Suppose $K$ and $L$ are field extensions of $F$, and $S$ is a set of nonconstant poynomials in $F[x]$ such that $K$ and $L$ are both splitting fields of $S$ over $F$ (that is, every polynomial in $S$ splits in each of $K$ and $L$, and each of $K$ and $L$ are generated over $F$ by the roots of polynomials in $S$). We want to show that there is an isomorphism between $K$ and $L$.

Let $\mathscr{S}$ be the set of all triples $(E,N,\sigma)$, with $F\subseteq E\subseteq K$, $F\subseteq N\subseteq L$, and $\sigma\colon E\to N$ a field isomorphism that restricts to the identity on $F$.

Place a partial order on $\mathscr{S}$ by saying that $(E,N,\tau)\preceq (E',N',\sigma)$ if and only if $E\subseteq E'$, $N\subseteq N'$, and $\sigma\bigm|_{E}=\tau$.

We show that $\mathscr{S}$ satisfies the hypothesis of Zorn's Lemma: that is, it is a partially ordered set (trivial) such that every chain has an upper bound. Since $(F,F,\mathrm{id}_F)\in\mathscr{S}$, the empty chain has an upper bound. Now assume that $\mathscr{C}=\{(E_i,N_i,\sigma_i)\}_{i\in I}$ is a chain in $\mathscr{S}$. Let $E=\cup E_i$, $N=\cup N_i$, and define $\sigma\colon E\to N$ as follows: if $a\in E$, then there exists $i\in I$ such that $a\in E_i$; then define $\sigma(a) = \sigma_i(a)$.
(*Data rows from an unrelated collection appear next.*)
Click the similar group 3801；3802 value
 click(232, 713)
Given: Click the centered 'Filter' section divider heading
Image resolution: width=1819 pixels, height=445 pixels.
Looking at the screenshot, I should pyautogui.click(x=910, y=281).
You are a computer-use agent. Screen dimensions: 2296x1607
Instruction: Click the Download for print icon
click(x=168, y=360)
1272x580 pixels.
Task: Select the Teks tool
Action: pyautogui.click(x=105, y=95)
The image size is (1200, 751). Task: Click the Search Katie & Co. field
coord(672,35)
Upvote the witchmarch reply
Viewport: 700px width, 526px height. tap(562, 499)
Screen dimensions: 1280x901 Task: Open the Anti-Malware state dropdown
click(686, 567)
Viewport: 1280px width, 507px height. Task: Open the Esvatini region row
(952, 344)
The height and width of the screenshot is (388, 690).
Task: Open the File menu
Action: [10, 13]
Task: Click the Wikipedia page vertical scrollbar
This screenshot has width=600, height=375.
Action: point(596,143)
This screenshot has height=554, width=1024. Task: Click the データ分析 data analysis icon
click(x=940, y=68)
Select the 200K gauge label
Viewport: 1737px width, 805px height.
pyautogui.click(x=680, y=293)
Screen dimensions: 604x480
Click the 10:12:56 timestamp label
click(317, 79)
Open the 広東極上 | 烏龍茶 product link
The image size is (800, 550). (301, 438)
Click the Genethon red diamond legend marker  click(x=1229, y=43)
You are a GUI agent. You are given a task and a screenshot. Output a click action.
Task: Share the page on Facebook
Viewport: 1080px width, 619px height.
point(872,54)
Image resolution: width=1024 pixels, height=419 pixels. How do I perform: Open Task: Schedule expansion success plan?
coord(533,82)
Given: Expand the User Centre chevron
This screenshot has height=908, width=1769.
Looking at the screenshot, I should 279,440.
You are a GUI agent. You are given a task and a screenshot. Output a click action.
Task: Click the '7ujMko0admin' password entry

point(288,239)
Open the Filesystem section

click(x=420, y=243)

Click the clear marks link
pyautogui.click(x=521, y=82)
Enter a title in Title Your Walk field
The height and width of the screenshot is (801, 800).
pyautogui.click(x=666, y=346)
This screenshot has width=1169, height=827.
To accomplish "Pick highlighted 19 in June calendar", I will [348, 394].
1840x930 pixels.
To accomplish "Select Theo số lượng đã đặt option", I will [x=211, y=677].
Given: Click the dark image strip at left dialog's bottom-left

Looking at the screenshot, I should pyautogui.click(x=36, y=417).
This is well-defined: if $a\in E_i$ and $a\in E_j$, $i\neq j$, then either $E_i\subseteq E_j$ or $E_j\subseteq E_i$, since $\mathscr{C}$ is a chain; in the former case, $\sigma_j|_{E_i} = \sigma_i$, so $\sigma_j(a)=\sigma_i(a)$; similarly in the latter case.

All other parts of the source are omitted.